(Stored records)
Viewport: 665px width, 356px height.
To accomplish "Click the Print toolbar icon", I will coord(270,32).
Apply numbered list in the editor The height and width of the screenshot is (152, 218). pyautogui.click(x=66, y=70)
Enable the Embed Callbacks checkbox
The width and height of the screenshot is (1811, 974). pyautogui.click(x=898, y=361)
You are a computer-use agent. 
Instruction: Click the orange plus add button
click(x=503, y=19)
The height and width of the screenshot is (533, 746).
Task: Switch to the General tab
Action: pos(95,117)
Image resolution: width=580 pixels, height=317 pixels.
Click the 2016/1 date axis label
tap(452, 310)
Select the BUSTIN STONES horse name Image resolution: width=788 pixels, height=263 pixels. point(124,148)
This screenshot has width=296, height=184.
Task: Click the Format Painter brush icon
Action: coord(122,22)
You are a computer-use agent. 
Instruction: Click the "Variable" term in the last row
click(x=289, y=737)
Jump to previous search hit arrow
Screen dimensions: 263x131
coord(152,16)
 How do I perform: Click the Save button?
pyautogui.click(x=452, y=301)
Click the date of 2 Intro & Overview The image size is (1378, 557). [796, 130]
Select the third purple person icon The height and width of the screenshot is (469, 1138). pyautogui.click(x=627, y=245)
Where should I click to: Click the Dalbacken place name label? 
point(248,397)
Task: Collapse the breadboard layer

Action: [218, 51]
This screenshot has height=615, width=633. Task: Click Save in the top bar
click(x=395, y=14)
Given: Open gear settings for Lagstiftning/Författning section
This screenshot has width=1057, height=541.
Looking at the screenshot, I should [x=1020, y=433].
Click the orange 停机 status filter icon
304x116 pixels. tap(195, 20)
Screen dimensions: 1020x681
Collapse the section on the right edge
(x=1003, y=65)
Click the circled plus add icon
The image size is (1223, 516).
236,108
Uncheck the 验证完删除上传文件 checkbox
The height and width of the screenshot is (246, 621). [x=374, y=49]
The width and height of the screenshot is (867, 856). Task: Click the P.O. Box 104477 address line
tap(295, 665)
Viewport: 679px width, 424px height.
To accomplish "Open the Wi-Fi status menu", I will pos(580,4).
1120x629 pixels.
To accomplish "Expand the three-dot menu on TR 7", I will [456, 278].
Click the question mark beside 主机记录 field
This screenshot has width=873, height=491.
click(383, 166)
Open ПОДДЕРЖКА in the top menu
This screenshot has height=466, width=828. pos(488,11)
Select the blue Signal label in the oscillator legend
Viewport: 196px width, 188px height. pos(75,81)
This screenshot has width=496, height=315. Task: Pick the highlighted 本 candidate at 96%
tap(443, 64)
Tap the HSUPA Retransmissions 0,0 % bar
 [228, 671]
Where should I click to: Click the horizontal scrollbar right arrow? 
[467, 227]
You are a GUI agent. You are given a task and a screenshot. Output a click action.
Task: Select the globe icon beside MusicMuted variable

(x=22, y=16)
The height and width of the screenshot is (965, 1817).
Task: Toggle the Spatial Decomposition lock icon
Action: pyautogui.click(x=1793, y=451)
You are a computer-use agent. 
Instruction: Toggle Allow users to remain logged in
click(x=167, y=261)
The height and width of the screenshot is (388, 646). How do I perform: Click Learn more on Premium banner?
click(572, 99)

TASK INSTRUCTIONS
Output every line of the data again, exactly.

WRITTEN ANSWER
Viewport: 665px width, 356px height.
To accomplish "Click the Print toolbar icon", I will coord(270,32).
Apply numbered list in the editor The height and width of the screenshot is (152, 218). pyautogui.click(x=66, y=70)
Enable the Embed Callbacks checkbox
The width and height of the screenshot is (1811, 974). pyautogui.click(x=898, y=361)
You are a computer-use agent. 
Instruction: Click the orange plus add button
click(x=503, y=19)
The height and width of the screenshot is (533, 746).
Task: Switch to the General tab
Action: pos(95,117)
Image resolution: width=580 pixels, height=317 pixels.
Click the 2016/1 date axis label
tap(452, 310)
Select the BUSTIN STONES horse name Image resolution: width=788 pixels, height=263 pixels. point(124,148)
This screenshot has width=296, height=184.
Task: Click the Format Painter brush icon
Action: coord(122,22)
You are a computer-use agent. 
Instruction: Click the "Variable" term in the last row
click(x=289, y=737)
Jump to previous search hit arrow
Screen dimensions: 263x131
coord(152,16)
 How do I perform: Click the Save button?
pyautogui.click(x=452, y=301)
Click the date of 2 Intro & Overview The image size is (1378, 557). [796, 130]
Select the third purple person icon The height and width of the screenshot is (469, 1138). pyautogui.click(x=627, y=245)
Where should I click to: Click the Dalbacken place name label? 
point(248,397)
Task: Collapse the breadboard layer

Action: [218, 51]
This screenshot has height=615, width=633. Task: Click Save in the top bar
click(x=395, y=14)
Given: Open gear settings for Lagstiftning/Författning section
This screenshot has width=1057, height=541.
Looking at the screenshot, I should [x=1020, y=433].
Click the orange 停机 status filter icon
304x116 pixels. tap(195, 20)
Screen dimensions: 1020x681
Collapse the section on the right edge
(x=1003, y=65)
Click the circled plus add icon
The image size is (1223, 516).
236,108
Uncheck the 验证完删除上传文件 checkbox
The height and width of the screenshot is (246, 621). [x=374, y=49]
The width and height of the screenshot is (867, 856). Task: Click the P.O. Box 104477 address line
tap(295, 665)
Viewport: 679px width, 424px height.
To accomplish "Open the Wi-Fi status menu", I will pos(580,4).
1120x629 pixels.
To accomplish "Expand the three-dot menu on TR 7", I will [456, 278].
Click the question mark beside 主机记录 field
This screenshot has width=873, height=491.
click(383, 166)
Open ПОДДЕРЖКА in the top menu
This screenshot has height=466, width=828. pos(488,11)
Select the blue Signal label in the oscillator legend
Viewport: 196px width, 188px height. pos(75,81)
This screenshot has width=496, height=315. Task: Pick the highlighted 本 candidate at 96%
tap(443, 64)
Tap the HSUPA Retransmissions 0,0 % bar
 [228, 671]
Where should I click to: Click the horizontal scrollbar right arrow? 
[467, 227]
You are a GUI agent. You are given a task and a screenshot. Output a click action.
Task: Select the globe icon beside MusicMuted variable

(x=22, y=16)
The height and width of the screenshot is (965, 1817).
Task: Toggle the Spatial Decomposition lock icon
Action: pyautogui.click(x=1793, y=451)
You are a computer-use agent. 
Instruction: Toggle Allow users to remain logged in
click(x=167, y=261)
The height and width of the screenshot is (388, 646). How do I perform: Click Learn more on Premium banner?
click(572, 99)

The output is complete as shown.